▸ **Aim of the exercise**
Among the entries below, find the lines holding "accomplish" and copy them.

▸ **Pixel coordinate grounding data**
·····

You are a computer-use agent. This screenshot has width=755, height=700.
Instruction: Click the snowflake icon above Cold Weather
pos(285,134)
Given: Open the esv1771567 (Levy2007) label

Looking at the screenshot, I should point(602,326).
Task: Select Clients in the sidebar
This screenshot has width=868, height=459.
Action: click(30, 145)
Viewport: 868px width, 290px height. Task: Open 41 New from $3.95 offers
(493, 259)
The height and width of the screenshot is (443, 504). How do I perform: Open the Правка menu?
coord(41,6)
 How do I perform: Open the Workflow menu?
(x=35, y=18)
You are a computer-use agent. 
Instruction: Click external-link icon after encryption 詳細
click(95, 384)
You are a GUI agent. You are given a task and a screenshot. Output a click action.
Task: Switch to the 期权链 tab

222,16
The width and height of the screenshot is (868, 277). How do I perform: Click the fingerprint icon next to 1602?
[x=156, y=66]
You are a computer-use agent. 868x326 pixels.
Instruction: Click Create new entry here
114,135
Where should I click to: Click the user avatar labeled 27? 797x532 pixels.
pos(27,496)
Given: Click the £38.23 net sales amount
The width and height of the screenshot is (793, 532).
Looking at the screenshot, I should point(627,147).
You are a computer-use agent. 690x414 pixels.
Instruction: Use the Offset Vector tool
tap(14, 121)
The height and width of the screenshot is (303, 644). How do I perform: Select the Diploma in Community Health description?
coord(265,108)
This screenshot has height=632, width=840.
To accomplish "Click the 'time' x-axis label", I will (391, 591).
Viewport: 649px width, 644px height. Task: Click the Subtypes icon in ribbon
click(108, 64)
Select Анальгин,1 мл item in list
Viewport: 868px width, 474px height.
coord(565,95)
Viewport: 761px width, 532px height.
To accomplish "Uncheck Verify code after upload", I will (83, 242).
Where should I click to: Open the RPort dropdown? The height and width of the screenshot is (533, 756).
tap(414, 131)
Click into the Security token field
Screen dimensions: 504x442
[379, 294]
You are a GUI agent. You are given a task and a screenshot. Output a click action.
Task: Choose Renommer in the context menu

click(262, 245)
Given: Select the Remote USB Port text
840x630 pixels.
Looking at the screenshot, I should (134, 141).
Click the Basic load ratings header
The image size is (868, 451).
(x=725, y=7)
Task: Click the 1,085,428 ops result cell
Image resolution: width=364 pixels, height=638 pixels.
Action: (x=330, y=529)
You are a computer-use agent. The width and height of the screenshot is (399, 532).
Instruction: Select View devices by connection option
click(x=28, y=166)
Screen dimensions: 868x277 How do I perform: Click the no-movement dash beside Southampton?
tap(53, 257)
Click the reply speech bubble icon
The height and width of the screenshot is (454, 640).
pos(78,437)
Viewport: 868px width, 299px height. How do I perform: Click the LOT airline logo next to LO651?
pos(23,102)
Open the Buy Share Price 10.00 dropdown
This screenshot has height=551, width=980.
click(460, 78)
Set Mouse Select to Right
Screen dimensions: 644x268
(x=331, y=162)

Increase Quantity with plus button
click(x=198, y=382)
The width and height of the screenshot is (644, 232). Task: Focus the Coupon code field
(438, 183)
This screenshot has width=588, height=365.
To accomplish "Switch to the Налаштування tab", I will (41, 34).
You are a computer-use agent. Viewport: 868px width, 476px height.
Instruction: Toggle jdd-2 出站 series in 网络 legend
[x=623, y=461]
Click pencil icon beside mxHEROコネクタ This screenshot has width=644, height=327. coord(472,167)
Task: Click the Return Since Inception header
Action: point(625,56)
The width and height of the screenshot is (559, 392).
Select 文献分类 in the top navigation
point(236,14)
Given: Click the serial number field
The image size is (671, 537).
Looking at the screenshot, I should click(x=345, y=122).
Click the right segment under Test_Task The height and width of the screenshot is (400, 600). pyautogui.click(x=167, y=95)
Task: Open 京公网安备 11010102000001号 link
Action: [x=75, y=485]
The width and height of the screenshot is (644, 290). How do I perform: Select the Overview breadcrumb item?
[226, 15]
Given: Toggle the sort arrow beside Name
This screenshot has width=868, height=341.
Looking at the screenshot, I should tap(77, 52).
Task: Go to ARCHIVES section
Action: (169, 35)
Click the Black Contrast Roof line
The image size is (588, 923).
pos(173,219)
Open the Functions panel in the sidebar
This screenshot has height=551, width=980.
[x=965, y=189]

·····

▸ **Reply**
To accomplish "Click the 'time' x-axis label", I will (391, 591).
To accomplish "Uncheck Verify code after upload", I will (83, 242).
To accomplish "Switch to the Налаштування tab", I will (41, 34).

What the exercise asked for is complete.